Ohio-based polypropylene recycler PureCycle will receive a €40 million grant ($46 million) toward construction of its Belgium dissolution recycling plant, from the European Climate, Infrastructure and Environment Executive Agency (CINEA).
The Antwerp dissolution recycling plant is scheduled for mechanical completion toward the end of 2028, with ramp-up to full capacity the following year.
“This should position us to serve customers that need a solution like PureCycle’s ahead of the PPWR recycled content obligations taking effect in 2030,” the company told Plastics Recycling Update, referring to the EU’s sweeping Packaging and Packaging Waste Regulation.
The PureCycle project is known as ASTRA PP – Advanced Solvent-based Technology for Recycling in Antwerp for Polypropylene.
Total investment for the plant is more than €250 million ($288 million), funded through a combination of equity and debt. “This grant represents a meaningful share of the equity component and is a very welcome contribution to the project’s financing structure,” the company said.
In addition to signing the grant agreement, PureCycle has applied for Flemish regional support for additional project funding. The grant money will be issued in various stages, PureCycle said.
The company plans to submit its permit application this year, and obtain approval, as well as complete project funding and financial close, with construction expected to start in 2027.
The grant funding also has indirect benefits for the sister plant planned for Rayong, Thailand. “The European Innovation Fund grant comes with an EU STEP Seal, a formal recognition of project excellence, which helps build credibility and trust with stakeholders across Asia,” the company said.
Last month PureCycle said the Thailand plant was on track for mechanical completion in 2027, and groundbreaking is expected in the second half of this year. So far nine feedstock letters of intent have been signed, exceeding the capacity for the first production line.
Progress on the company’s other US plant, planned for Augusta, Georgia, still hinges on refinement of the so-called Gen 2 dissolution recycling technology, which offers scaled-up production capacity from the current iteration, CEO Dustin Olson said during a late February investor call.

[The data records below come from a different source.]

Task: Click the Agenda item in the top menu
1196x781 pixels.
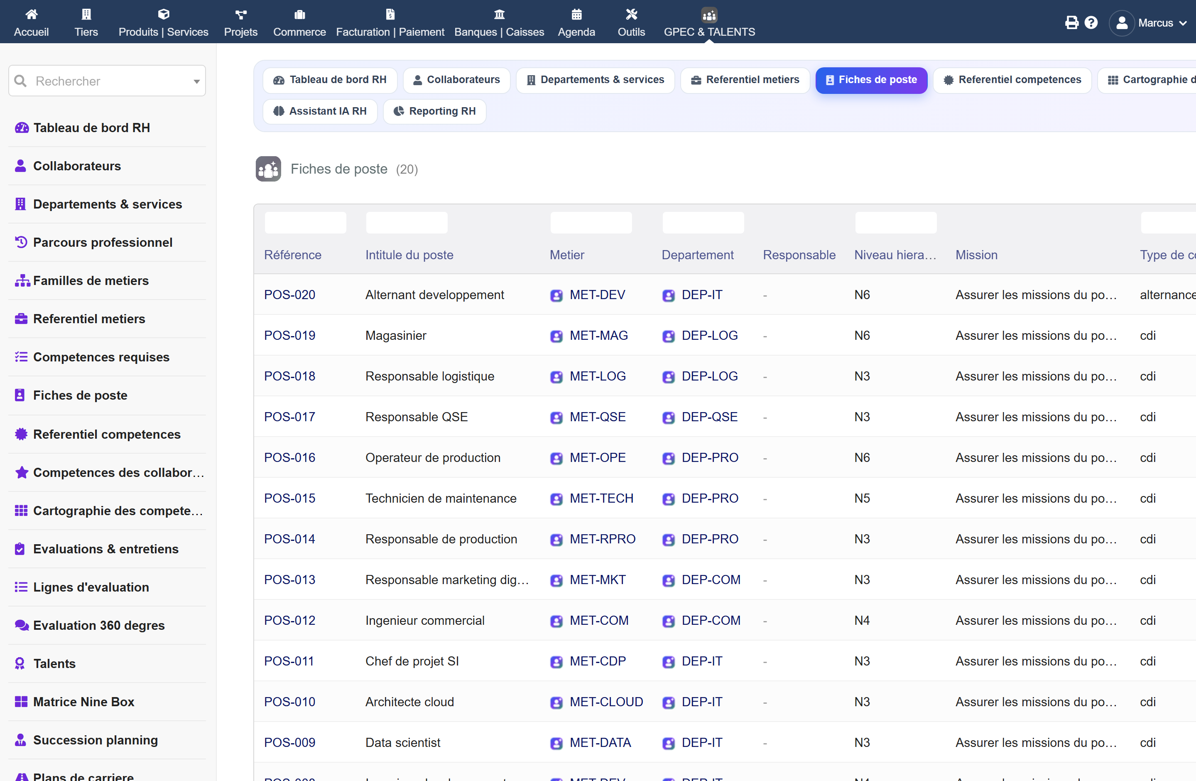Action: point(576,22)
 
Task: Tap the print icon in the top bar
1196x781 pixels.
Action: point(1071,22)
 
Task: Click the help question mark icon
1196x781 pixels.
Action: point(1091,22)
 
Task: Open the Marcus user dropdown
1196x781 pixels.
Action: point(1148,22)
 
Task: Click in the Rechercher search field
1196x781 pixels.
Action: point(107,81)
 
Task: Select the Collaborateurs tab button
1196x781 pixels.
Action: point(456,80)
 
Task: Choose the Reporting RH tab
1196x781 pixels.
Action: point(435,111)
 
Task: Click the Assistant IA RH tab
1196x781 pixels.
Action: point(320,111)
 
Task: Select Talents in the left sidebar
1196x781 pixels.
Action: point(54,663)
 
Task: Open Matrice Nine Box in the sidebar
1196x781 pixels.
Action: point(83,702)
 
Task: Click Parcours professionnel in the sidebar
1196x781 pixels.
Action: point(103,242)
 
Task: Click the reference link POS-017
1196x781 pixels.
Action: point(289,417)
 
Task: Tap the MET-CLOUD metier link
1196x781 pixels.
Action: point(606,702)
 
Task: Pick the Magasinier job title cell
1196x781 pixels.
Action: point(395,335)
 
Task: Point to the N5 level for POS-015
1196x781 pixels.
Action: point(862,498)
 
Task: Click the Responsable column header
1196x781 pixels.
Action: point(799,255)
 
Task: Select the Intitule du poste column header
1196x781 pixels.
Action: point(409,255)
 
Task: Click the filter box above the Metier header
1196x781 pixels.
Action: point(591,223)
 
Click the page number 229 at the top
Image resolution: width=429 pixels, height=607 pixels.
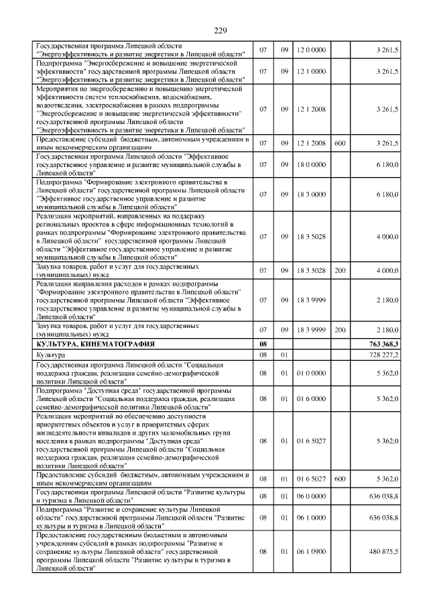tap(221, 30)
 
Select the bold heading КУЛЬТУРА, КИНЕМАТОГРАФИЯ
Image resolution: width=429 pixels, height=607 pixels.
tap(96, 343)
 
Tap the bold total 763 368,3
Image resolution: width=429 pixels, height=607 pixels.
tap(383, 343)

Olson said construction costs per pound of capacity would be $1.25 to $1.50, versus $3.50 for the smaller Ironton plant. This would make the cash costs, including labor, for recycled PP lower than on-purpose virgin production, he said, adding that variable costs don’t increase linearly.
“We’re going to be able to build a facility that’s nearing virgin-level worker cost,” he said. “That’s the lowest cost of PP in the world.” He speculated that as global demand for PP increases, this dynamic could make a PureCycle facility a more efficient use of capital than a virgin resin plant, producing virgin-quality resin for a lower price and with lower energy use and emissions.
A developing global regulatory landscape
New US and EU regulations are of particular interest for PureCycle, especially how the laws determine how different recycling technologies fit into the emerging landscape. In addition, the Covid pandemic and geopolitical conflicts that affected supply of energy as well as raw materials have spurred governments to shore up more regional infrastructure.
During a Roth Capital conference fireside chat on March 23, Olson said one long-term tailwind for PureCycle is the move especially in Europe to prioritize local supply of post-consumer plastics. “We can drop our facilities all around the world and have a nationalized, focused facility for their nation that reduces their dependency on others.”
In the US, some of the emerging state-level legislation does not include chemically recycled plastics in accounting for recycled content, and PureCycle is aiming to help lawmakers understand the difference between dissolution recycling and chemical processes such as pyrolysis.
New Jersey has been a particular focus, as the state works to determine how to classify non-mechanical recycling processes, to complement its 2024 implementation of minimum recycled content mandates.
Olson has been in talks with the New Jersey governor’s office, emphasizing the difference between physical processes like PureCycle’s dissolution recycling, which is a plastic-to-plastic technology, while chemical processes are not.
“Ours got lumped into chemical recycling, not into physical recycling,” Olson said. He added that much of the terminology has evolved over the past few years, “and so even calling your technology the right thing is important” both for crafting appropriate regulations and for commercializing the output.
Chemical recycling processes change the molecular structure of a polymer. Solvent-based methods like PureCycle’s separate polymers from additives and contaminants, and have lower emissions and energy requirements, but maintain the polymer structure.
However, Olson noted that “most states are starting to adopt APR certification as the gating item to being accepted, and we have that certification.” In August 2025, PureCycle’s PureFive resin was recognized with certification from the Association of Plastic Recyclers (APR), serving as verification that the company’s primary grade of PP was made using post-consumer plastics.
APR owns Resource Recycling, Inc., publisher of Plastics Recycling Update.